Meanwhile, Antonis Samaras, the leader of the main opposition New Democracy party, also tried to keep his party deputies from revolting. The bailout, he said, "won't solve the problem, but it will help. It distances us from bankruptcy, looting, the chaos that would follow." He said snap elections should be held as soon as possible — no later than early April — and added that those deputies who refused to support the bailout couldn't stand for elections as party members. Twenty-one voted against it anyway.

As the rhetoric heated up inside, the violence outside devolved into chaos. Angry gangs of young men in hoods and masks smashed shops and looted them. They attacked banks and foreign chain stores, including a Starbucks. They torched dozens of buildings, including a beloved historic cinema, the Attikon, which left many Athenians grieving. "What is lost in the fire may be greater than that which we feared to lose," wrote Nikos Konstandaras, managing editor of the Greek daily Kathimerini. "Perhaps it was a fitting sacrifice – a symbol of our rush to destroy because we cannot create, an expression of our need to abandon memories and pass into the future, blackened with ashes and rage."

Scores of demonstrators and police officers were hurt. Back at Amalia Hotel, Irini Tsigoni watched in horror as demonstrators were carried in for first aid. She covered her mouth as her husband, a physician, tried to revive a young woman who had passed out from the tear gas. "Look at this horror," she said, her voice trembling with anger. "Take a long, hard look and tell me, Is this Greece? Is this what it's come to? Greeks backed into a corner by our creditors, who want more, more, more, and cheated by our politicians, who only look out for themselves and their patrons? We want to live with dignity, not follow a one-way road into poverty."
_____
* WHAT TO DO:
- a) In the article on the Greek bailout vote and the Athens riots, why does Antonis Samaras back the bailout even though he says it "won't solve the problem"? Answer in one to three sentences.
- b) Decide whether each statement agrees with the article on the Greek bailout vote and the Athens riots. Give yes or no and quote the deciding words. (i) Samaras called for snap elections to be held no later than early April. (ii) Every New Democracy deputy supported the bailout. (iii) Irini Tsigoni's husband is a police officer.
- c) Continue the article on the Greek bailout vote and the Athens riots, starting after its final paragraph.

* SUPPLIED RECORDS:
_____
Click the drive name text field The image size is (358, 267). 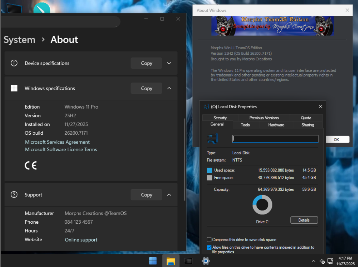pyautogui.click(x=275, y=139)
_____
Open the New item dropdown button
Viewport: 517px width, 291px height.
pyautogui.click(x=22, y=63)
_____
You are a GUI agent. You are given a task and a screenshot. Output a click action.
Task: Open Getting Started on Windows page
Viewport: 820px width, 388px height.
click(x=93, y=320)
_____
* EXPECTED RESPONSES:
- a) Samaras backs the bailout because, although it won't solve the problem, it will help. In his words, it distances the country from bankruptcy, looting and the chaos that would follow.

- b)
(i) Yes: "no later than early April"
(ii) No: "Twenty-one voted against it anyway."
(iii) No: "her husband, a physician"

- c)
Tsigoni, an architect who had taken a bus from the nearby city of Halkida, has lost nearly all her work after two years of austerity. Many of her friends are unemployed, some are on the verge of losing their homes. "Even those of us with homes can't afford all the new austerity taxes on them," she sighed. "I feel like I'm getting priced out of my own life."

Most polls show that Greeks oppose austerity but that they want to stay in the euro zone. In a televised speech on Saturday, Prime Minister Lucas Papademos — who was appointed to lead a coalition government that was supposed to secure this bailout and a separate bond-swap deal to cut Greek debt by at least 50% — said he understood the deep sacrifices Greeks had already made. But he said that bankruptcy and a messy default would be so much worse. Greece wouldn't have the money to pay salaries or pensions or run hospitals and schools. The prices of imports such as fuel and most supermarket goods would become prohibitively high. The ensuing economic chaos and social instability would likely cause an exit from the euro zone.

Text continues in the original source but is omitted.